++++ SUPPLIED RECORDS

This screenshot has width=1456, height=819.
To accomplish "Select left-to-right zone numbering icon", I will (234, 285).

++++++++
++++ SUPPLIED RECORDS

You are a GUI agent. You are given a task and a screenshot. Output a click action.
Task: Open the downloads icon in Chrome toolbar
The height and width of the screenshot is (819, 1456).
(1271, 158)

++++++++

# THE TASK
Provide the number of lines above that include the string "icon", with no other words.

# SOLVED EXERCISE
2